%%

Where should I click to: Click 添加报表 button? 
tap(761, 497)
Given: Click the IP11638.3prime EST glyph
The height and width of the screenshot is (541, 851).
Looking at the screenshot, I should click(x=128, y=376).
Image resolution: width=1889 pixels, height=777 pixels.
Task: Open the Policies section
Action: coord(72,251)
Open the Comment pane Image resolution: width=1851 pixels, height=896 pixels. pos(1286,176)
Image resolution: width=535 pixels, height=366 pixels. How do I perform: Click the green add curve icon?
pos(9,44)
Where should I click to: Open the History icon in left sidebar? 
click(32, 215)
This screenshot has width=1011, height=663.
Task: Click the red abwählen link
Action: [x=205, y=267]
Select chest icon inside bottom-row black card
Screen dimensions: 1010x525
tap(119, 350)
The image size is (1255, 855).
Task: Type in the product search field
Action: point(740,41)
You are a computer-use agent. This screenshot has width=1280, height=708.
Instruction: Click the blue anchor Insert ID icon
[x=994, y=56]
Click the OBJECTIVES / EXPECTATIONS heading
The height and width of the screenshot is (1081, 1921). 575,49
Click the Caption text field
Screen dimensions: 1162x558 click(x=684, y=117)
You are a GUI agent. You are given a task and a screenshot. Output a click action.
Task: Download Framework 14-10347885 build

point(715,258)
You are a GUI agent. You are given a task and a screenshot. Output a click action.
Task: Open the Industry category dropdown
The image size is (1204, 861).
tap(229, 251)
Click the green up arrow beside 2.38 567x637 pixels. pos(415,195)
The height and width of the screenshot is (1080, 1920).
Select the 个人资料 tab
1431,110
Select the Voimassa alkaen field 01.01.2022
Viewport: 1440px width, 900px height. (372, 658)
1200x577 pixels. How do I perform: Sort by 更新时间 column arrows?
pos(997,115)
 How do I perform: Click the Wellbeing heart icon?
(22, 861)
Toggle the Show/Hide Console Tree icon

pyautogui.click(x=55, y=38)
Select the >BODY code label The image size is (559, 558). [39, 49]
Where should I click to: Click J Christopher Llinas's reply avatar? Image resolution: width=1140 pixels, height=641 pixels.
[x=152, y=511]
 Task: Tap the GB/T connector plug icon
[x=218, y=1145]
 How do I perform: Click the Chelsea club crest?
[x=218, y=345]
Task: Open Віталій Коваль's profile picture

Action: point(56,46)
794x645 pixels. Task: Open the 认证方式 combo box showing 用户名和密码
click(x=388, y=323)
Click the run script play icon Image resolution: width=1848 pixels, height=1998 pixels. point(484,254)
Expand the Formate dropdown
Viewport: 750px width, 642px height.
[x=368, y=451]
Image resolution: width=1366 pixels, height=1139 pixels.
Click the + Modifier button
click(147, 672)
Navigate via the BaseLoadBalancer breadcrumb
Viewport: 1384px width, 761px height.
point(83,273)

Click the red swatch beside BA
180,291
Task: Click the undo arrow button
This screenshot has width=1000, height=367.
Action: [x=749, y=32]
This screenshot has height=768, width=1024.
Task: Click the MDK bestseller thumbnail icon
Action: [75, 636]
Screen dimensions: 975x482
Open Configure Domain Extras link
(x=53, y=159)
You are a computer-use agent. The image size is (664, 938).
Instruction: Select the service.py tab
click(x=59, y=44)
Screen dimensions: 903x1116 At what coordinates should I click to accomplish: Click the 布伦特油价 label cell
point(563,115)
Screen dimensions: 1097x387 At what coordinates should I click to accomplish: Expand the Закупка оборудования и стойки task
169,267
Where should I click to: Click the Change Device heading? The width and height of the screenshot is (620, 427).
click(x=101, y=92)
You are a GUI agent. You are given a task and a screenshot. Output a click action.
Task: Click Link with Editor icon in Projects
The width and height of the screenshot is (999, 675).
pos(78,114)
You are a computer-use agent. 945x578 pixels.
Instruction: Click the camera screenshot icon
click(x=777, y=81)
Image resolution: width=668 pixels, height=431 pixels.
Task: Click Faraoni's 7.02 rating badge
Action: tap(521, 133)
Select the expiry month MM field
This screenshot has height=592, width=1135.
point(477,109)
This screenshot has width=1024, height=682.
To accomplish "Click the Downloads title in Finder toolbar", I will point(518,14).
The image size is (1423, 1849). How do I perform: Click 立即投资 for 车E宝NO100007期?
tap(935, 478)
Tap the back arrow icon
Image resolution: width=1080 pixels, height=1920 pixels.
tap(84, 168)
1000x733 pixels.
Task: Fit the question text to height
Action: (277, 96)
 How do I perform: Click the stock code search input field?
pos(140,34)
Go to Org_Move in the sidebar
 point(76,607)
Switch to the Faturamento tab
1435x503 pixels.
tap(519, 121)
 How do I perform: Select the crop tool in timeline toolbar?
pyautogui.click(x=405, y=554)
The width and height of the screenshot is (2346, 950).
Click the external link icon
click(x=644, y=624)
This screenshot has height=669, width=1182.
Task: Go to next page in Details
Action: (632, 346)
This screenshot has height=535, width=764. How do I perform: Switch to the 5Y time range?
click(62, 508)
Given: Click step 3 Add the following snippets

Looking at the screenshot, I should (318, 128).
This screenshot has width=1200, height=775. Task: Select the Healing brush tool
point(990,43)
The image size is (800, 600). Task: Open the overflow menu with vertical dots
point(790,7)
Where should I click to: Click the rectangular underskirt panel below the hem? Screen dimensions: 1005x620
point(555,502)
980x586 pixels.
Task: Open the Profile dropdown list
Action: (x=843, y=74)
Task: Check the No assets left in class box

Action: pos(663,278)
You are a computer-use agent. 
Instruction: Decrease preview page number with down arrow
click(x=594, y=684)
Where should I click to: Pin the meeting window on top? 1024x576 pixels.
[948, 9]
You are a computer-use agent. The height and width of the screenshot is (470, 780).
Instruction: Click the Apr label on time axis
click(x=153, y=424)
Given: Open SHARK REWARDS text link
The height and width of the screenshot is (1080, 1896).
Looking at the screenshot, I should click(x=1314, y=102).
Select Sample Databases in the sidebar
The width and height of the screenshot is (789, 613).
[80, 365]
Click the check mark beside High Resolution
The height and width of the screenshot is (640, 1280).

%%

* Required action *
Quote, with nothing altered, all lines from the start of the entries to the line that carries "Click the green up", inclusive.

* Solution below *
Where should I click to: Click 添加报表 button? 
tap(761, 497)
Given: Click the IP11638.3prime EST glyph
The height and width of the screenshot is (541, 851).
Looking at the screenshot, I should click(x=128, y=376).
Image resolution: width=1889 pixels, height=777 pixels.
Task: Open the Policies section
Action: coord(72,251)
Open the Comment pane Image resolution: width=1851 pixels, height=896 pixels. pos(1286,176)
Image resolution: width=535 pixels, height=366 pixels. How do I perform: Click the green add curve icon?
pos(9,44)
Where should I click to: Open the History icon in left sidebar? 
click(32, 215)
This screenshot has width=1011, height=663.
Task: Click the red abwählen link
Action: [x=205, y=267]
Select chest icon inside bottom-row black card
Screen dimensions: 1010x525
tap(119, 350)
The image size is (1255, 855).
Task: Type in the product search field
Action: point(740,41)
You are a computer-use agent. This screenshot has width=1280, height=708.
Instruction: Click the blue anchor Insert ID icon
[x=994, y=56]
Click the OBJECTIVES / EXPECTATIONS heading
The height and width of the screenshot is (1081, 1921). 575,49
Click the Caption text field
Screen dimensions: 1162x558 click(x=684, y=117)
You are a GUI agent. You are given a task and a screenshot. Output a click action.
Task: Download Framework 14-10347885 build

point(715,258)
You are a GUI agent. You are given a task and a screenshot. Output a click action.
Task: Open the Industry category dropdown
The image size is (1204, 861).
tap(229, 251)
Click the green up arrow beside 2.38 567x637 pixels. pos(415,195)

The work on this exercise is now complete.